Write out each entry word for word.

Stored data
□ □ □ □ □

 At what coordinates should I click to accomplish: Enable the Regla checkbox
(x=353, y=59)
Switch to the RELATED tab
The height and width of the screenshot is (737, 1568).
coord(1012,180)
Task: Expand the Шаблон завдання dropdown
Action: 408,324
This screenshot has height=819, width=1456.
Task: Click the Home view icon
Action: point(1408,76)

□ □ □ □ □

■ **Answer box**:
 At what coordinates should I click to accomplish: Enable the Regla checkbox
(x=353, y=59)
Switch to the RELATED tab
The height and width of the screenshot is (737, 1568).
coord(1012,180)
Task: Expand the Шаблон завдання dropdown
Action: 408,324
This screenshot has height=819, width=1456.
Task: Click the Home view icon
Action: point(1408,76)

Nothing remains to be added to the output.